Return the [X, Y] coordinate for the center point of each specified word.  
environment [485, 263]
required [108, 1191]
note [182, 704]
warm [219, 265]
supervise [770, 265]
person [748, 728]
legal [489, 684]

###

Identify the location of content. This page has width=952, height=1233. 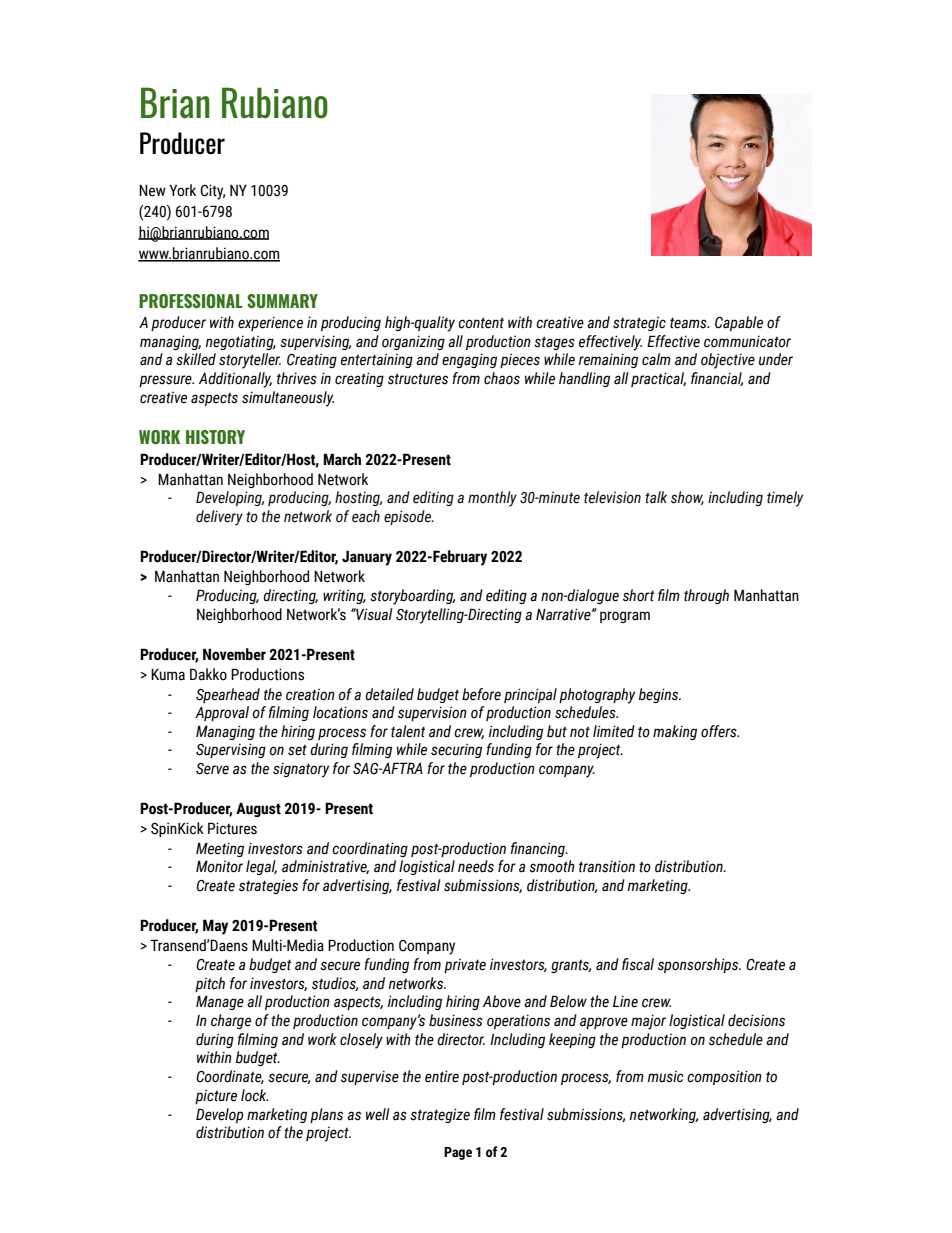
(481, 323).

###

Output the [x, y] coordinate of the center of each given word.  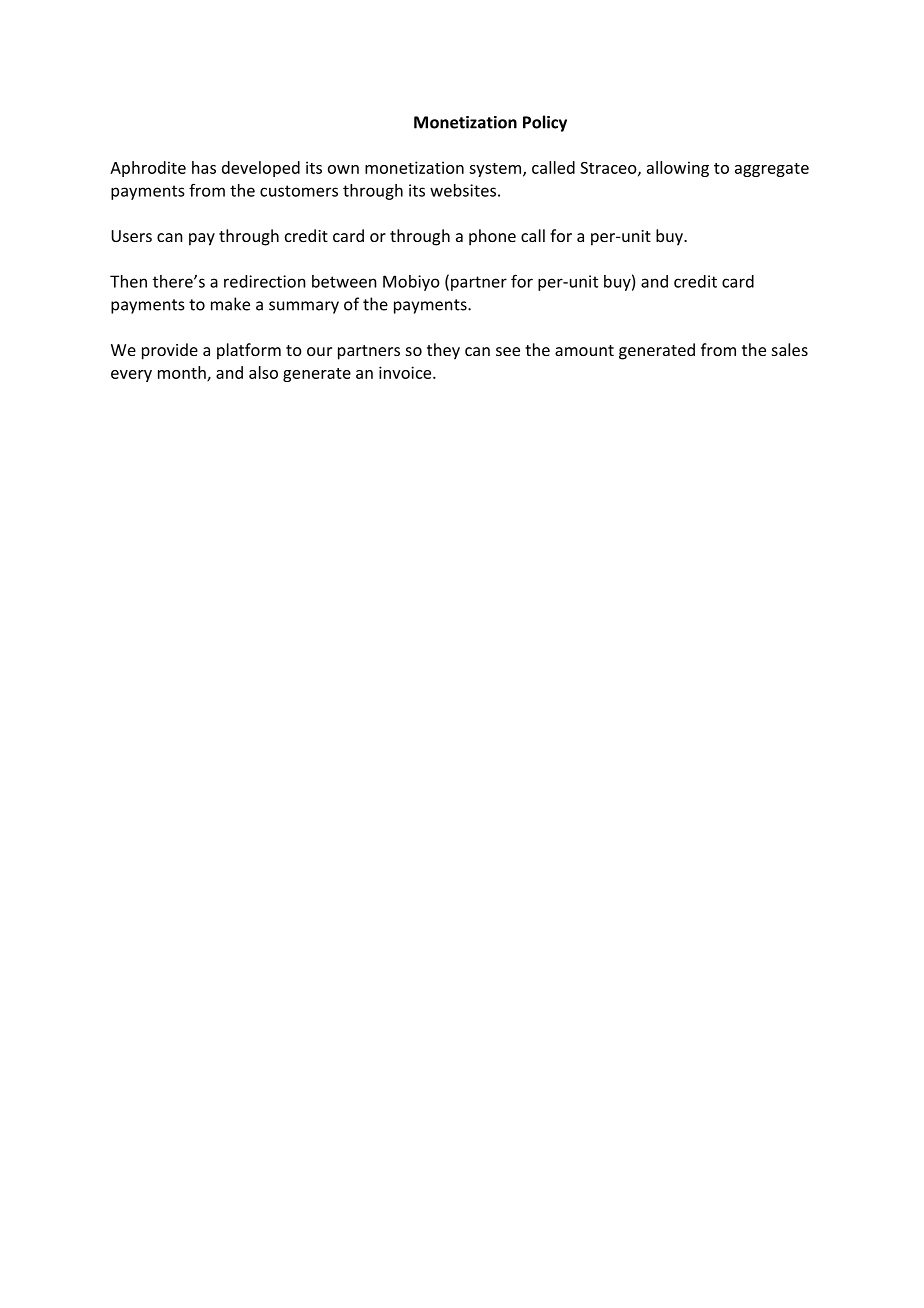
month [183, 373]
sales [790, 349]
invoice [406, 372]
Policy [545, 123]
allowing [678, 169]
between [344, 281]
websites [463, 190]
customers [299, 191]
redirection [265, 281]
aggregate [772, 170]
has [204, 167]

###

Transcribe the entries above without changes, from the line with "sales [790, 349]" up to and including the line with "has [204, 167]", and give nothing else.

(Response to this exercise):
sales [790, 349]
invoice [406, 372]
Policy [545, 123]
allowing [678, 169]
between [344, 281]
websites [463, 190]
customers [299, 191]
redirection [265, 281]
aggregate [772, 170]
has [204, 167]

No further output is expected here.